──────── Data to use ────────
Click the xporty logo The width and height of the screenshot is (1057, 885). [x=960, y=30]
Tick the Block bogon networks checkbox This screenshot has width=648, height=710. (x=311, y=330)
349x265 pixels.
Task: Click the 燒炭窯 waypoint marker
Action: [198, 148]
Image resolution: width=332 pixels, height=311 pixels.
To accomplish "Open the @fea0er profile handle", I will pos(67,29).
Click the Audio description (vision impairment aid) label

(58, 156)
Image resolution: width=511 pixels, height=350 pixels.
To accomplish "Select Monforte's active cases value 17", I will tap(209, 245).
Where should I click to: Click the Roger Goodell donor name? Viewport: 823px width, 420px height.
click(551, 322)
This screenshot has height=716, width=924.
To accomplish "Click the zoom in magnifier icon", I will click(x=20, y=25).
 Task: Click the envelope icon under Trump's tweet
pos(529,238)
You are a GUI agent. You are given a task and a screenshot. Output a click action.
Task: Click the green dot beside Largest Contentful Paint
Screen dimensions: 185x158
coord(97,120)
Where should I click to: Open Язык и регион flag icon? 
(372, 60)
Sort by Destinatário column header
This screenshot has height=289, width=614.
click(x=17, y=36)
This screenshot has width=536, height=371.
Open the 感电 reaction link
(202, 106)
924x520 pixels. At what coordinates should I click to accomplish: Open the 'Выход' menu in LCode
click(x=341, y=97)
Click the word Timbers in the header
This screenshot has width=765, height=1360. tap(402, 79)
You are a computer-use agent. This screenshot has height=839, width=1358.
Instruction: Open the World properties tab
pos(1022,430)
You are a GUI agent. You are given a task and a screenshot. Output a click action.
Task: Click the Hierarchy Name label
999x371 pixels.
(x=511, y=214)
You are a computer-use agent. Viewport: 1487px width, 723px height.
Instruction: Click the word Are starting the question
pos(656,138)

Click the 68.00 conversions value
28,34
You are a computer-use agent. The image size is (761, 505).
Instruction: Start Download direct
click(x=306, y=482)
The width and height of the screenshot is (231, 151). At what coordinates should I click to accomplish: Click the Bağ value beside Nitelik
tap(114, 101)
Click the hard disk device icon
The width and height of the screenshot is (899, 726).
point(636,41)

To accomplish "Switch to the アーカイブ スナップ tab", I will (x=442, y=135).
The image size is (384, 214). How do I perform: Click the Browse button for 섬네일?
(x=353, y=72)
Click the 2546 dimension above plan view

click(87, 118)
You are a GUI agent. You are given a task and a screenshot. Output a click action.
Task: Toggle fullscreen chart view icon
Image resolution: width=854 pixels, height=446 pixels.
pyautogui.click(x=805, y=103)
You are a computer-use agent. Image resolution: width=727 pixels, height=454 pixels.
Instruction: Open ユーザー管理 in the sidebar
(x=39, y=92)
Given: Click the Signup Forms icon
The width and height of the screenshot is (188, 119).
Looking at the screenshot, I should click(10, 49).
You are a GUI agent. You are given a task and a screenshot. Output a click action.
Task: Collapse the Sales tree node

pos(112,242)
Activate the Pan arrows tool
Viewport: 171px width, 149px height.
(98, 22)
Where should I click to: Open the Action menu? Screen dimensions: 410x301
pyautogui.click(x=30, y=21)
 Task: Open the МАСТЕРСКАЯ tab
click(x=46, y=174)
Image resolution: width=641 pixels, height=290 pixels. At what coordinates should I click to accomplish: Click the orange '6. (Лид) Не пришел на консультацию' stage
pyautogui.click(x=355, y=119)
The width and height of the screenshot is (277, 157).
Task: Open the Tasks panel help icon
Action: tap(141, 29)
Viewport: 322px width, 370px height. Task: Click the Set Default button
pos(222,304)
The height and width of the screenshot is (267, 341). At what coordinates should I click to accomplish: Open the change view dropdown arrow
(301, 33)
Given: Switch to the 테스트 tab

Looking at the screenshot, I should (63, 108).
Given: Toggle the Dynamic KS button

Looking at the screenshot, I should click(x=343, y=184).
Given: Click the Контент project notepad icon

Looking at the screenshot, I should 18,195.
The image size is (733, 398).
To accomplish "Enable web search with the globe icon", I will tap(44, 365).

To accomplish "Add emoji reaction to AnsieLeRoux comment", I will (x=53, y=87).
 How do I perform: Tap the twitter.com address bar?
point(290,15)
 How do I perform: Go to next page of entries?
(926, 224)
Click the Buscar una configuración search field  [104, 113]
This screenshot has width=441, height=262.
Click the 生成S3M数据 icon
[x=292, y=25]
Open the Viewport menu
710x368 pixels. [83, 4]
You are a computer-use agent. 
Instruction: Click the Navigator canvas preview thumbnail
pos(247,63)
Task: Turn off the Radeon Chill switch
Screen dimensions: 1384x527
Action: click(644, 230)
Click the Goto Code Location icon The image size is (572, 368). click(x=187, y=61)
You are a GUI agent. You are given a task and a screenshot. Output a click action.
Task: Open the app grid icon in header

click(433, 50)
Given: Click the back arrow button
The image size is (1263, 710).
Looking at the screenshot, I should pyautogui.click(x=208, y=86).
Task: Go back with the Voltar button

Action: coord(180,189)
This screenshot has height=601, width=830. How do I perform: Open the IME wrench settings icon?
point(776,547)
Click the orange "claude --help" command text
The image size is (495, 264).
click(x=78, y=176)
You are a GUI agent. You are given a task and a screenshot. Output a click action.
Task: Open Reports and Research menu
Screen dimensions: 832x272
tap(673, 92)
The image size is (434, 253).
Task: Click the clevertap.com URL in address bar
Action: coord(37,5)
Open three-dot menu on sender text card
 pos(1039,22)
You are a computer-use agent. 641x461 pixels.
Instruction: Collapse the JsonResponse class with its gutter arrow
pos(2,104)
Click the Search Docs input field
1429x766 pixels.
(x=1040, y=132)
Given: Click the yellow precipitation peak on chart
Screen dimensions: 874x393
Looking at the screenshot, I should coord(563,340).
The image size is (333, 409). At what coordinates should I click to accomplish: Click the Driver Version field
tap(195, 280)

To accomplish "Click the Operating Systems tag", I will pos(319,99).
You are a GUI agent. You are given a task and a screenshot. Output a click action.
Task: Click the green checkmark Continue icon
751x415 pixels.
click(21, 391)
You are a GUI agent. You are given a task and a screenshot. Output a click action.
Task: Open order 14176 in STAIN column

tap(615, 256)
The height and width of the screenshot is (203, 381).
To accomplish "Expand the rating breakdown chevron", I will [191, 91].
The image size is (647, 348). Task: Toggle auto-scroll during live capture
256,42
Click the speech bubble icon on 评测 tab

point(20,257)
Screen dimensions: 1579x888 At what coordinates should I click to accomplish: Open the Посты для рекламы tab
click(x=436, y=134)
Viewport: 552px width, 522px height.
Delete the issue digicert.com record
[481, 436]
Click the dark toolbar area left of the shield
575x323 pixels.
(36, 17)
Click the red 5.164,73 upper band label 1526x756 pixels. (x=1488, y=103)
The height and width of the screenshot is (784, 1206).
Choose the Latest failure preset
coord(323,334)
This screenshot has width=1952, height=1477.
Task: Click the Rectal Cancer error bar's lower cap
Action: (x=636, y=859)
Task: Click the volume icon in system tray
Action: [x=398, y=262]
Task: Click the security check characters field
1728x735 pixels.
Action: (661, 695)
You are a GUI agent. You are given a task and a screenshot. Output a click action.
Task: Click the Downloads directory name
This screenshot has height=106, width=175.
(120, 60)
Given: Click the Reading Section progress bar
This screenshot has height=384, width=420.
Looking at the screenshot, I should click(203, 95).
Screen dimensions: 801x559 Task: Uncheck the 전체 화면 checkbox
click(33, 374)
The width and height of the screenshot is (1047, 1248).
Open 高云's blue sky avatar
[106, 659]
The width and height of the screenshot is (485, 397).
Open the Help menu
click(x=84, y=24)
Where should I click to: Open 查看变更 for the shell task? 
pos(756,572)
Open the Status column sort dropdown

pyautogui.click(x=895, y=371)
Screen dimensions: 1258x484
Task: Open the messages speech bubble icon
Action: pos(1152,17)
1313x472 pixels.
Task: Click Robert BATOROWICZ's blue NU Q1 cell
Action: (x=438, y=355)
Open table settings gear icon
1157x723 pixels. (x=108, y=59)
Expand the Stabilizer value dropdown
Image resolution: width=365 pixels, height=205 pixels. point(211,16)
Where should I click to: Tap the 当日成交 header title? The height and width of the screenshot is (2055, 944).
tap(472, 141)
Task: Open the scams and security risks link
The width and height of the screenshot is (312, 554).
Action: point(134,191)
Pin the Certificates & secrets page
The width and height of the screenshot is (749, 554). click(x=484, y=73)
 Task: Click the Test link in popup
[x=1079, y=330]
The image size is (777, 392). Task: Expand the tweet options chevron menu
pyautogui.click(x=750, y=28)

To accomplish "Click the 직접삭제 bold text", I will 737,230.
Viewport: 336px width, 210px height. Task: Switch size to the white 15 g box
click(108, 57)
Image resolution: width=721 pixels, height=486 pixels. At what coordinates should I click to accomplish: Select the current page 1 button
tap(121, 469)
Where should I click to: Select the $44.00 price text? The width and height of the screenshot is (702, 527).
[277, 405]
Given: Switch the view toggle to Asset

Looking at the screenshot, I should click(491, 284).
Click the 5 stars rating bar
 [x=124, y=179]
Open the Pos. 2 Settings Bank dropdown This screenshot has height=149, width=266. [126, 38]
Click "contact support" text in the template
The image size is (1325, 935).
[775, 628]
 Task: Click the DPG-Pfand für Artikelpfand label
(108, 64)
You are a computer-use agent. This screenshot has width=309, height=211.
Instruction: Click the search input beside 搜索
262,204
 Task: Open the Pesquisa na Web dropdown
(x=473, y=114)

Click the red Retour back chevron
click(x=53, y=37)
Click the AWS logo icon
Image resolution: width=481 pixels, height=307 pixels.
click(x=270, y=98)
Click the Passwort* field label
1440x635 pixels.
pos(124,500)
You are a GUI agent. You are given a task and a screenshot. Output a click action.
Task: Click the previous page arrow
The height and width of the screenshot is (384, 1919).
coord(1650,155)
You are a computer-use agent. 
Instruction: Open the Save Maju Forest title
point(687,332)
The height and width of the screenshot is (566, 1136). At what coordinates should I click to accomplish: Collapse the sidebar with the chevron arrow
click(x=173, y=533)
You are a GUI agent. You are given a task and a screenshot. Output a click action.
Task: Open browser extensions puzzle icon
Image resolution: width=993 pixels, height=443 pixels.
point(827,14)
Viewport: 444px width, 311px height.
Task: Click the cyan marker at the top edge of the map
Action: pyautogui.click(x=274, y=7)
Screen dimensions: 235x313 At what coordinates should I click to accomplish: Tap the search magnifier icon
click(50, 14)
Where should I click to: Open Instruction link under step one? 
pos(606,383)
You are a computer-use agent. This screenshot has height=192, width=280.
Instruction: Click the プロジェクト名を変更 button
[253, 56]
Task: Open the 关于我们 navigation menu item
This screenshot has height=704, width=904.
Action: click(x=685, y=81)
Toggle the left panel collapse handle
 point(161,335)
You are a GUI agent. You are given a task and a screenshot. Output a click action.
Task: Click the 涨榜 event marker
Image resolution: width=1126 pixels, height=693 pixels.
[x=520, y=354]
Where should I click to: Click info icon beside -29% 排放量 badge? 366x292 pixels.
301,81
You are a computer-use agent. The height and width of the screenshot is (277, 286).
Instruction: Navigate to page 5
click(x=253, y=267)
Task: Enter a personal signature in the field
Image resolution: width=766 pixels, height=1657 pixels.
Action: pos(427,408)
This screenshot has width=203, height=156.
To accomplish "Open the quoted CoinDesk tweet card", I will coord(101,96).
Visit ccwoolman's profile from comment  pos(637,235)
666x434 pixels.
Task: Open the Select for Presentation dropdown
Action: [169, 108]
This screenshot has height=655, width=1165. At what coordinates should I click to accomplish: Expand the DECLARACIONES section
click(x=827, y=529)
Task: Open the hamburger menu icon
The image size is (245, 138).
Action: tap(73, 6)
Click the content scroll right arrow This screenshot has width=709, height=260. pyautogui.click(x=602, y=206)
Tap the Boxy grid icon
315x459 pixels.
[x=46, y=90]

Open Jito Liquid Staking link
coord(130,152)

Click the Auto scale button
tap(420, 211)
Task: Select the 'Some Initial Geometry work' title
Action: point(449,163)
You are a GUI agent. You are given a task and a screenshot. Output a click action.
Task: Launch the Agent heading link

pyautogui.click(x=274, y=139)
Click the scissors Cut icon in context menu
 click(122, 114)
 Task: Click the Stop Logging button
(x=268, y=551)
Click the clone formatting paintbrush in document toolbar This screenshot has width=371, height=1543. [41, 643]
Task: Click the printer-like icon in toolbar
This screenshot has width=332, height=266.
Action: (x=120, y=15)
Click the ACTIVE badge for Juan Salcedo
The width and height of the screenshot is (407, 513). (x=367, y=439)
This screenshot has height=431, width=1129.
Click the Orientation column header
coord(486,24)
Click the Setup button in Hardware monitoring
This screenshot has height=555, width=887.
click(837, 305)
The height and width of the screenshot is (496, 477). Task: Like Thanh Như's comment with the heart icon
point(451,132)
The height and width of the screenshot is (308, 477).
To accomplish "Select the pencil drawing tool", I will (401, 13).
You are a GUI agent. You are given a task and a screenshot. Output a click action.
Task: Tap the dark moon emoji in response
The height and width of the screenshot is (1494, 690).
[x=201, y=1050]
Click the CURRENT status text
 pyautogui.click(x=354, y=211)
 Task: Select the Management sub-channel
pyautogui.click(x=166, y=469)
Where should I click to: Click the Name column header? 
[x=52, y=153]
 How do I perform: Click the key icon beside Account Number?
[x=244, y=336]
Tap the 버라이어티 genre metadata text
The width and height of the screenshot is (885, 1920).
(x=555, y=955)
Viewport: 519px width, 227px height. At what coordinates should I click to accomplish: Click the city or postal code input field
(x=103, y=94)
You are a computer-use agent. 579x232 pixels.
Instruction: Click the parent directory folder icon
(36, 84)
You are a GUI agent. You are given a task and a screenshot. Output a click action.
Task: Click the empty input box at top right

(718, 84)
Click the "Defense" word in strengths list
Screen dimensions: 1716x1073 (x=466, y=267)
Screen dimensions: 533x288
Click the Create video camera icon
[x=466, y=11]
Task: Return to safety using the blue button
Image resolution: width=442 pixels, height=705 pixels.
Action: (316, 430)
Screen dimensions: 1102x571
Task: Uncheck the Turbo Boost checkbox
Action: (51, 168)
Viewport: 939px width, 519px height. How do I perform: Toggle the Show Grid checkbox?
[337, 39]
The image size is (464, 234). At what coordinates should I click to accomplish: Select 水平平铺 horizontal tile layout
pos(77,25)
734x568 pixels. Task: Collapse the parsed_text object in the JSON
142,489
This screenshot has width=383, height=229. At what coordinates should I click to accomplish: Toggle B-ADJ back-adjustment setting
────────
Looking at the data above, report how many of its lines include the word "computer". The number alone is the answer.

Task solution:
11